These fortune telling charms were typically hidden in slices of cake at parties and were a favorite Victorian holiday custom; this set is circa the 1940s. If the recipient managed to not swallow the charm, they could look up its fortune on the enclosed sheet. The thimble meant you'd be an old maid, the button indicated a bachelor was looking for you, and the baby predicted...well, babies.
These charms look like they've seen a lot of cakes.
Here's another amazing survivor of Halloweens past: this cardboard and tissue paper lantern. Made in the 1920s, it was intended to hold a real candle inside, just like the papier mache and pulp jack o' lanterns posted earlier. This one was used, but somehow managed to not burst into flames.
These lanterns have recently been reproduced, like so much other antique Halloween, so collect carefully.
Although ghosts have long been a staple feature of stories traditionally told at Halloween time, for some reason they do not appear often in old decorations, novelties, or postcards associated with the holiday. This one is a rare example, dating from around 1910.
There are a lot of details in this card: note the barely-there face of the ghost,
Here's a jolly looking jack o' lantern, a candy container made in West Germany around the late 1950s. Just 4 1/2 inches tall, he's made of molded cardboard and opens at the center, providing a space for small candies.
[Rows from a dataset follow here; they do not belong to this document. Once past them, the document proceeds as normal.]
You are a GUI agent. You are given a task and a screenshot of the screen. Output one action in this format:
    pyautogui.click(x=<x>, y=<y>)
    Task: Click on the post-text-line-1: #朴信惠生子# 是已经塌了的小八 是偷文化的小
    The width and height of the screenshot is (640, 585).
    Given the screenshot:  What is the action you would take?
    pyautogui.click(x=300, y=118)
The candies are long gone, but here's where they were.
Candy containers of this type were exported from Germany for over 100 years, and they were made for many holidays, including Christmas and Easter. There are collectors who specialize in candy containers, and entire guidebooks are devoted to them. They're a fun collectible, although their fragile and disposable nature makes them a challenge to find today.
Something about the style of illustration in this Halloween postcard, circa 1910, makes me think of children's picture books. I just see a story here, maybe something like "The Witch Who Came to Visit."
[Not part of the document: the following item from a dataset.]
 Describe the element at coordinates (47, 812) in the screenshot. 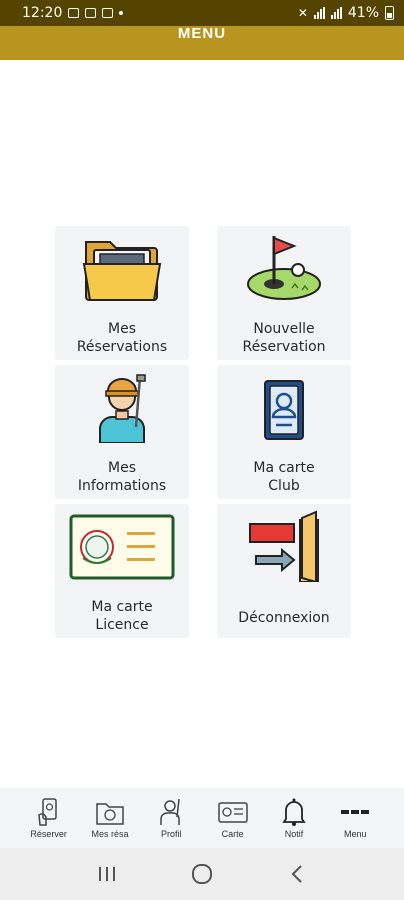

I see `reserve-icon` at that location.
Where has she come from, and why didn't she just fly, as would have been traditional? Where is she going, in her broom masted pumpkin boat? Is she a good witch or a bad witch? She's smiling, but I suppose that's not a sure thing: the witch in Hansel and Gretel was probably smiling warmly right up to the time she tried to cook and eat her little visitors. Is that cat safe? Why isn't he in the boat too? I'm worried he's going to fall off. And just how seaworthy is that pumpkin boat? Is there any danger of fish nibbling away the bottom? Won't water come through the face holes? Seems like a major design flaw there. This is definitely a postcard that raises lots of questions.
Here's another vintage Halloween jack o' lantern from my collection. This one was made in the United States in the early 1940s, and is of a pulp/composition material. 6 inches tall, it still has its original paper face insert, and was clearly used: there is melted candle wax and sooty residue inside. Its amazing that these fragile lanterns still survive to enchant us today!
This antique Halloween postcard is one of my all time favorites. The pumpkin head girl is so detailed: note her teeny tiny gold teeth, and the black cats on her dress. This fabulous character was mailed in October 1912 from Wahoo, Nebraska.
This little 1920s German jack o' lantern measures 3 3/4 inches tall. In delicate, all original condition, he's one of my favorite Halloween pieces. These types of lanterns were made in the thousands some 80 years ago, but their fragility, along with the fact that they were intended to be used with real candles inside, makes them scarce today.